▶ [Objetivo de la tarea]:
Indique cada una de las bibliotecas de Python que se importan en el texto sobre la extracción de datos de tenistas de la ATP.

▶ [Fragmento]:
+ + + + + + +

# **Retrieving Tennis player data from the ATP website**

El objetivo final es extraer la información del premio monetario obtenido por los jugadores entre los rankings 1 a 500.
El desafío es que no existe una tabla disponible con la información del price money por jugador. Por lo que se debe armar extrayendo información de dos fuentes de la ATP.


# **Extrayendo la tabla con los primeros 500 jugadores del ranking ATP**

## Load libraries

Load the necessary libraries for web table extraction.


In [1]:
import pandas as pd
import requests
from bs4 import BeautifulSoup
import time

print("Libraries loaded successfully.")

Libraries loaded successfully.


In [2]:
#Extracting the table with the first 500 atp playes
url = "https://www.atptour.com/en/rankings/singles?rankRange=0-500&region=all&dateWeek=2025-11-17&SortField=null&SortAscending=null"
response = requests.get(url)

+ + + + + + +

▶ [Extracto de datos]:
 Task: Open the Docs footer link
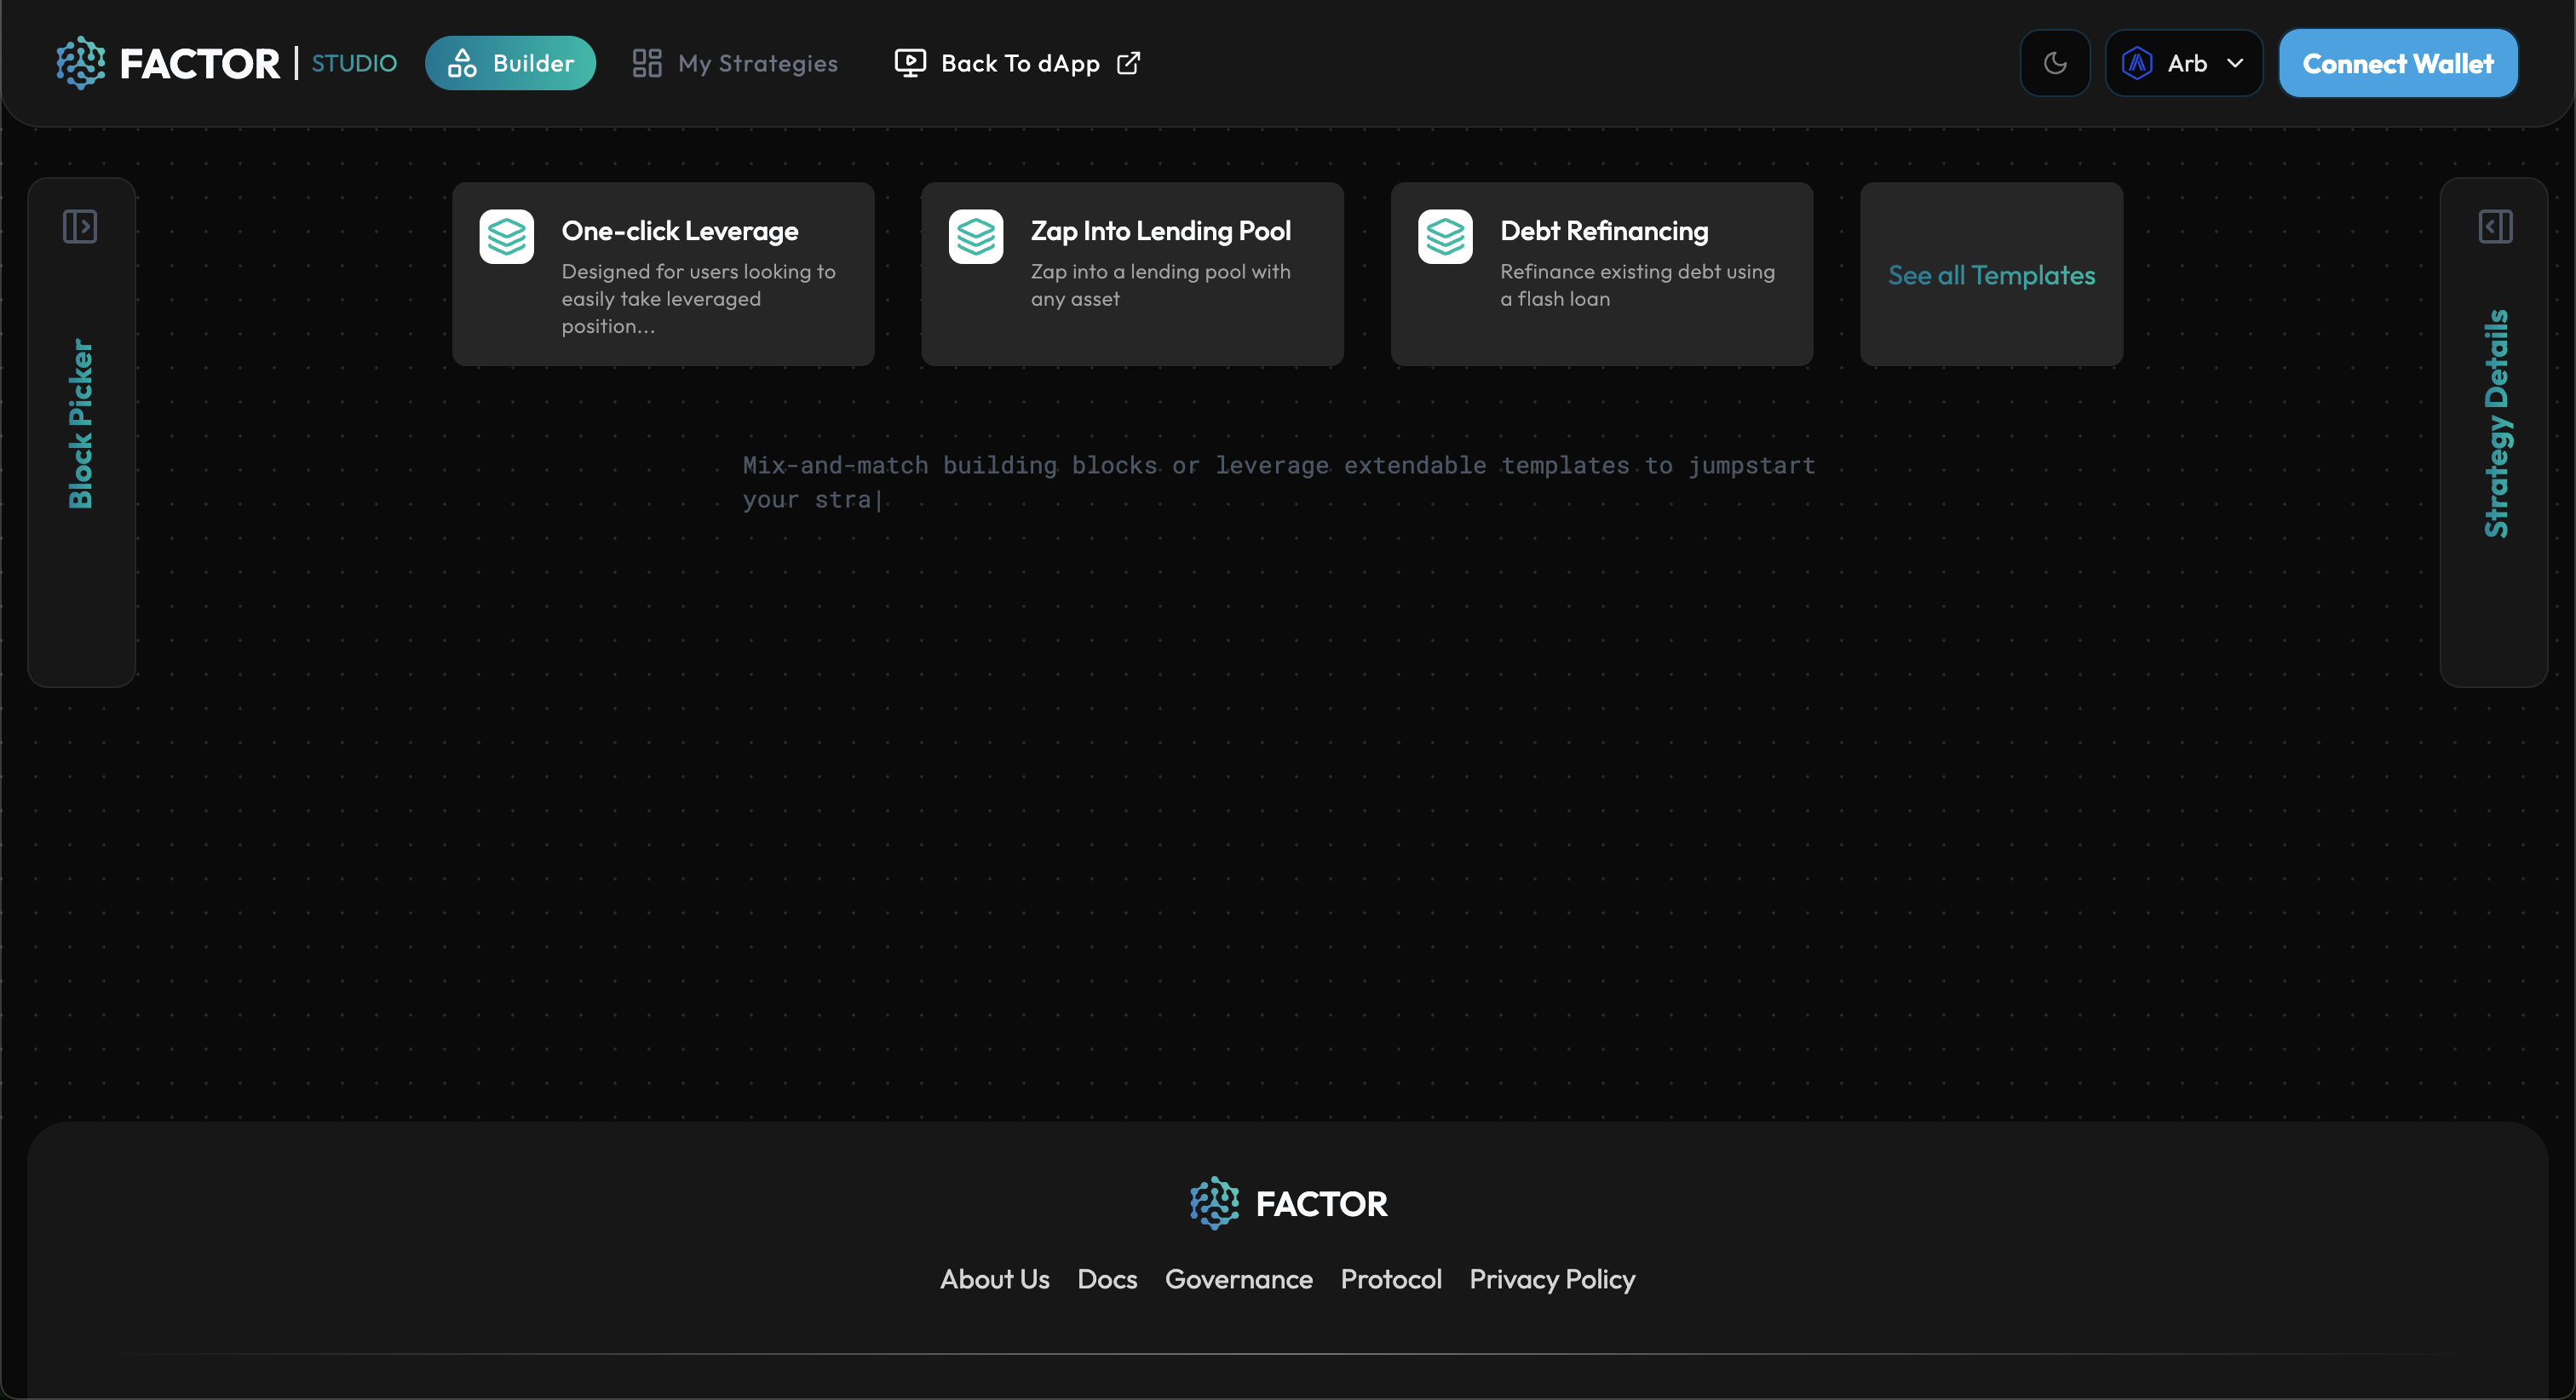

+ + + + + + +

▶ [Respuesta correcta]:
pandas (importada como pd), requests, BeautifulSoup (importada desde bs4) y time.